Karate Club is an unsupervised machine learning extension library for NetworkX.
Karate Club consists of state-of-the-art methods to do unsupervised learning on graph structured data. To put it simply it is a Swiss Army knife for small-scale graph mining research. First, it provides network embedding techniques at the node and graph level. Second, it includes a variety of overlapping and non-overlapping commmunity detection methods.
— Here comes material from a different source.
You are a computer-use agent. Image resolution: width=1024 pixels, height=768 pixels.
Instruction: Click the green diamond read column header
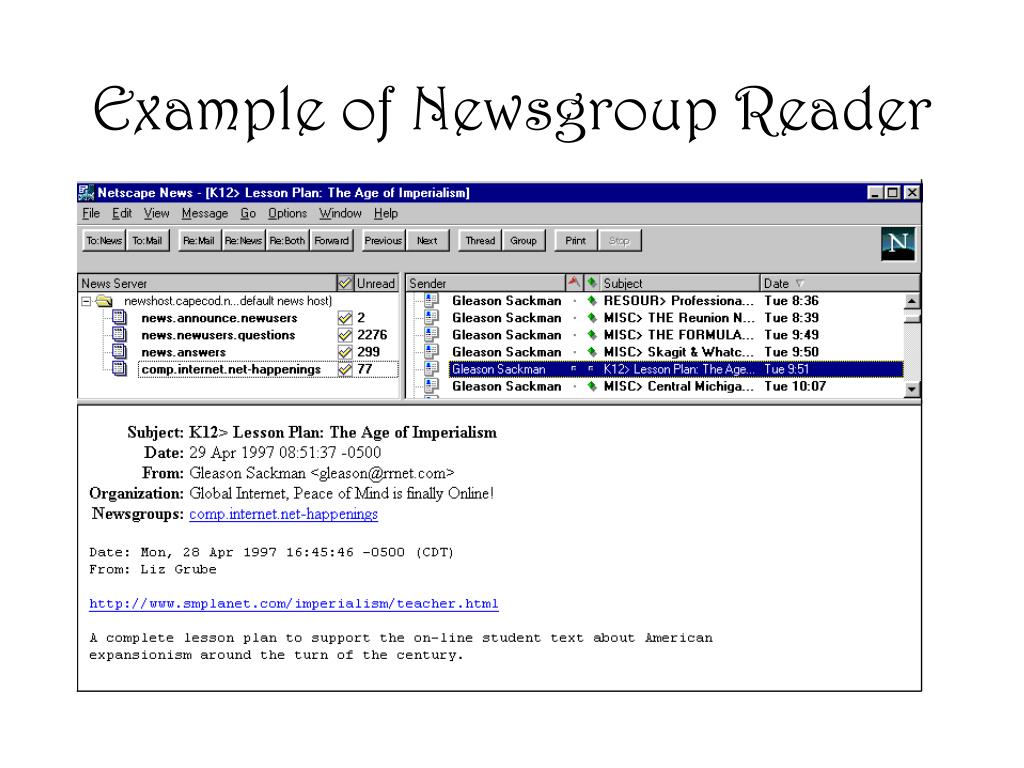click(592, 282)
Implemented methods cover a wide range of network science (NetSci, Complenet), data mining (ICDM, CIKM, KDD), artificial intelligence (AAAI, IJCAI) and machine learning (NeurIPS, ICML, ICLR) conferences, workshops, and pieces from prominent journals.
Citing
If you find Karate Club useful in your research, please consider citing the following paper:
@misc{rozemberczki2020karateclub,
title = {Karate Club: A tool for unsupervised learning on graph structured data.},
author = {Benedek Rozemberczki and Rik Sarkar},
year = {2019},
publisher = {GitHub},
journal = {GitHub repository},
howpublished = {\url{https://github.com/benedekrozemberczki/karateclub}}
}
A simple example
Karate Club makes the use of modern community detection tecniques quite easy (see here for the accompanying tutorial). For example, this is all it takes to use on a Watts-Strogatz graph Ego-splitting:
import networkx as nx
from karateclub import EgoNetSplitter
g = nx.newman_watts_strogatz_graph(1000, 20, 0.05)
splitter = EgoNetSplitter(1.0)
splitter.fit(g)
print(splitter.get_memberships())
Models included
In detail, the following community detection and embedding methods were implemented.
Overlapping Community Detection
-
DANMF from Ye et al.: Deep Autoencoder-like Nonnegative Matrix Factorization for Community Detection (CIKM 2018)
-
M-NMF from Wang et al.: Community Preserving Network Embedding (AAAI 2017)
-
Ego-Splitting from Epasto et al.: Ego-splitting Framework: from Non-Overlapping to Overlapping Clusters (KDD 2017)
-
NNSED from Sun et al.: A Non-negative Symmetric Encoder-Decoder Approach for Community Detection (CIKM 2017)
-
BigClam from Yang and Leskovec: Overlapping Community Detection at Scale:A Nonnegative Matrix Factorization Approach (WSDM 2013)
Non-Overlapping Community Detection
-
EdMot from Li et al.: EdMot: An Edge Enhancement Approach for Motif-aware Community Detection (KDD 2019)
-
Label Propagation from Raghavan et al.: Near Linear Time Algorithm to Detect Community Structures in Large-Scale Networks (Physics Review E 2007)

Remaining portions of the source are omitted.